Fancy a ‘green’ plate?
We all know plastic is a curse, we shouldn’t use it but sometimes in absence of a substitute, it becomes imperative. For example, travelling disposable cups, plates and spoons. But now there’s an alternative.
Scientists have designed a set of “green” tableware made from sugarcane waste and bamboo that could serve as a potential alternative to plastic cups and other disposable plastic containers. And what’s more, you won’t even feel any differently!
Unlike traditional plastic or biodegradable polymers, which can take as long as 450 years or require high temperatures to degrade—this non-toxic, eco-friendly material only takes 60 days to break down and is clean enough to hold your morning coffee or dinner takeout.
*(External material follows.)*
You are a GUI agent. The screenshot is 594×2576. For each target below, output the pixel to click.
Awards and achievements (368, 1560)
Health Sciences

Winding together long and thin bamboo fibers with short and thick bagasse fibers to form a tight network, the team of scientists from Northeastern University molded containers from the two materials that were mechanically stable and biodegradable.
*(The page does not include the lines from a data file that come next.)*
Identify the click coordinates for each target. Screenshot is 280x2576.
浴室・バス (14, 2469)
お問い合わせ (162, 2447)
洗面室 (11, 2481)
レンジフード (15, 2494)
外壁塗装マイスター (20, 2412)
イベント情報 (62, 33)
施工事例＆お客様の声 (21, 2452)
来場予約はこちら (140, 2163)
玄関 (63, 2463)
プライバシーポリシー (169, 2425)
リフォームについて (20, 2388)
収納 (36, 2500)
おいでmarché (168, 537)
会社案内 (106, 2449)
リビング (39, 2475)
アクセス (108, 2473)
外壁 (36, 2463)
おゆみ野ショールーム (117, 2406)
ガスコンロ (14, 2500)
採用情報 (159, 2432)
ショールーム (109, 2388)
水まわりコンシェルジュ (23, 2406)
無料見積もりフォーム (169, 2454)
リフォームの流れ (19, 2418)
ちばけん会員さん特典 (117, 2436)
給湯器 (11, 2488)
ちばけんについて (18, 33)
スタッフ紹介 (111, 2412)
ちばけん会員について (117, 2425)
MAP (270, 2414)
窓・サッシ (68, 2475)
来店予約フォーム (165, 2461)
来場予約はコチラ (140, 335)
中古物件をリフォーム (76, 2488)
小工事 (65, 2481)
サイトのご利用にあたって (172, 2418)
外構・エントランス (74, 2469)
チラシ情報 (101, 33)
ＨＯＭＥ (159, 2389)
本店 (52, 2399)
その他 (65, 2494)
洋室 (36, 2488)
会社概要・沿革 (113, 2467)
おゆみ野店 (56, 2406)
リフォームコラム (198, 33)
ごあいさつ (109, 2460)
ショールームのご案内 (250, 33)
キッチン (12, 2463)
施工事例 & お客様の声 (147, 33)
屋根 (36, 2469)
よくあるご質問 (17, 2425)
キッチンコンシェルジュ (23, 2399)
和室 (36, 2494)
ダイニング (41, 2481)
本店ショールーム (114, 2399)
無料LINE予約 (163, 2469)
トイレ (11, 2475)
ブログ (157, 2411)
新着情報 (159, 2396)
The new green tableware is not only strong enough to hold liquids as plastic does and cleaner than biodegradables made from recycled materials that might not be fully de-inked, but also starts decomposing after being in the soil for 30-45 days and completely loses its shape after two months.
Did you know?
According to World Economic Forum researchers, just 10 rivers across Asia and Africa carry 90% of the plastic that ends up in the oceans. The study states that eight of these rivers are in Asia: the Yangtze, Indus, Yellow, Hai He, Ganges, Pearl, Amur, and Mekong. Two of the rivers can be found in Africa: the Nile and the Niger.